The further to the left or the right you move, the more your lens on life distorts.

Monday, July 27, 2009


One of the things that worries me about President Obama is that his eloquence often masks the flaws in his stated policies and causes many to overlook the exaggerations that often creep into his statements. His promises are so heartfelt (or so it seems) that we have little choice but to believe them.

And yet, if you dig a little deeper and look past the rhetoric, problems begin to surface.

Over the past few months, the Obama administration and its many, many supporters in the media have argued that health care “reform” is what current proposed legislation is all about. Who can argue? There’s little question that reform is required.

Robert Samuelson addresses this issue:
The most misused word in the health care debate is "reform." Everyone wants "reform," but what constitutes "reform" is another matter. If you listen to President Obama, his "reform" will satisfy almost everyone. It will insure the uninsured, control runaway health spending, subdue future budget deficits, preserve choice for patients and improve quality of care. These claims are self-serving exaggerations and political fantasies. They have destroyed what should be a serious national discussion of health care.

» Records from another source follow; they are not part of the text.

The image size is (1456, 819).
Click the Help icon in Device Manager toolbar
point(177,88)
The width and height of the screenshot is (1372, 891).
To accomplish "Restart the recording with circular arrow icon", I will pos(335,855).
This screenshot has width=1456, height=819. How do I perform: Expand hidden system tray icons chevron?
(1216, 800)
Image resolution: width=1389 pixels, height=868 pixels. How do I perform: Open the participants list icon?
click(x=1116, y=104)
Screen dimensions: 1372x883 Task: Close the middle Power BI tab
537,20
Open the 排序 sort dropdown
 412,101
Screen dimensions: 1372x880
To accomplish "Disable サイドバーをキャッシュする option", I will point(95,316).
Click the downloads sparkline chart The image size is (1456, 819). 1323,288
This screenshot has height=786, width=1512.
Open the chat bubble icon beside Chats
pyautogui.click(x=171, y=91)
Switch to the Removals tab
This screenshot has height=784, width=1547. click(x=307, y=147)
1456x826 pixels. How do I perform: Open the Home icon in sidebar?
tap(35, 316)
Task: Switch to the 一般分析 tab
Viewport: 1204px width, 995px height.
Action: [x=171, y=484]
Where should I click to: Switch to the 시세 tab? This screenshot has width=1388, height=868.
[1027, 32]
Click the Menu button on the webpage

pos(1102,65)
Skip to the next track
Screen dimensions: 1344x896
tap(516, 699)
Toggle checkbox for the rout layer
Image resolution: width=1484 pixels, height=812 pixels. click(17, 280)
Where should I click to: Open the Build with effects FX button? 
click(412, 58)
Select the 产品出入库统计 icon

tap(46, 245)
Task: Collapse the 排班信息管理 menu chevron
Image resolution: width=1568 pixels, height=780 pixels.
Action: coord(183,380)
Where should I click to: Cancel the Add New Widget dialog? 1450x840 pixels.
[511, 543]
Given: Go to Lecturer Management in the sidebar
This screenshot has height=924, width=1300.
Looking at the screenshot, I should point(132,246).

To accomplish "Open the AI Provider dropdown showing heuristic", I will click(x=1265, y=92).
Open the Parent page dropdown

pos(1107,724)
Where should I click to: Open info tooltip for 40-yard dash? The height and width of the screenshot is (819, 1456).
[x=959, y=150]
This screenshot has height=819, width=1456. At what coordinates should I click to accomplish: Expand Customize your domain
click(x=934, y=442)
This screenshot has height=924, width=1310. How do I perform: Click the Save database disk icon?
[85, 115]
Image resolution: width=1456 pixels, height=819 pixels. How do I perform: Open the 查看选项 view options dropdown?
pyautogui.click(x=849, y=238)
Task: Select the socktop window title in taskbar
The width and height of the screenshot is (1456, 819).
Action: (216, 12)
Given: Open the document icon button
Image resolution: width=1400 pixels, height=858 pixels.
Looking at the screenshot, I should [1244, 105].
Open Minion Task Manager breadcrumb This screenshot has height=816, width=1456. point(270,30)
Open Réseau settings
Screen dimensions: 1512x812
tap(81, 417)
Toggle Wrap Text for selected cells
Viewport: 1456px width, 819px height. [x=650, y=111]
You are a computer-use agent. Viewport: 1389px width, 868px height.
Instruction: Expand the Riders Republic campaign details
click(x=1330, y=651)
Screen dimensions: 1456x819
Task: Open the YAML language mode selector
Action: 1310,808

The health care conundrum involves a contradiction that the administration steadfastly obscures: In the short run -- meaning four to eight years -- government cannot both insure the uninsured and rein in health spending. Here's why. The notion that the uninsured get little or no care is a myth: They now receive about 50 percent to 70 percent of the health care of the insured. If they become insured, their health care would rise toward 100 percent; that would increase both government and private health spending, depending on how the insurance is provided.

The “uninsured” lie at the heart of the problem. But the number of uninsured bandied about by the administration and parroted without critical assessment by the media requires some examination.

In one of the best discussions of the current health care situation that I’ve seen on the Web, Dr. Bala Ambati (hat tip: The Belmont Club) dissects the current debate and offers solutions that seem to elude many of the children in Congress. Of the “uninsured” he writes:
On the 47 million people without health insurance point, that too is a statistic where there is less than meets the eye. First, health insurance does not equal health care (there are not just emergency rooms but cash-based clinics, and conversely, a lot of people with insurance don’t get good health care). Second, of that 47 million, 14 million are already eligible for existing programs (Medicare, Medicaid, veterans’ benefits, SCHIP) yet have not enrolled, 9.7 million are not citizens, 9.1 million have household incomes over $75,000 and could but choose not to purchase insurance, and somewhere between 3 and 5 million are uninsured briefly(<2 months) between jobs. That leaves about 10 million Americans who are chronically without insurance. Needless to say, extending the blanket of coverage to this group should not cost $1.5 trillion and require a wholesale overhaul of all of medicine.

Dr. Ambati proposes an eight point program (read it as his site) that is practical and more important, will not bankrupt the country. The only problem is that it threatens the Democratic majority’s favored interests.

For example, Ambati suggests that tort reform in the medical arena could save tens of billions annually in unnecessary tests and exorbitant insurance costs that are passed directly to the consumer. But the trial lawyers are among the Democrats biggest contributors. He argues that “Eliminating television and direct to consumer pharmaceutical marketing” could save almost $60 billion annually (just about as much as big pharma spends on R&D) and allow doctors to prescribe older, cheaper but no less effective medications.But big pharma contributes heavily to Congress bloated campaign funds.

There are solutions to health care. A lone physician outlines a workable strategy in a few pages. Sadly, rather than proposing something that might actually work, the Congressional majority and our President would prefer to make empty promises.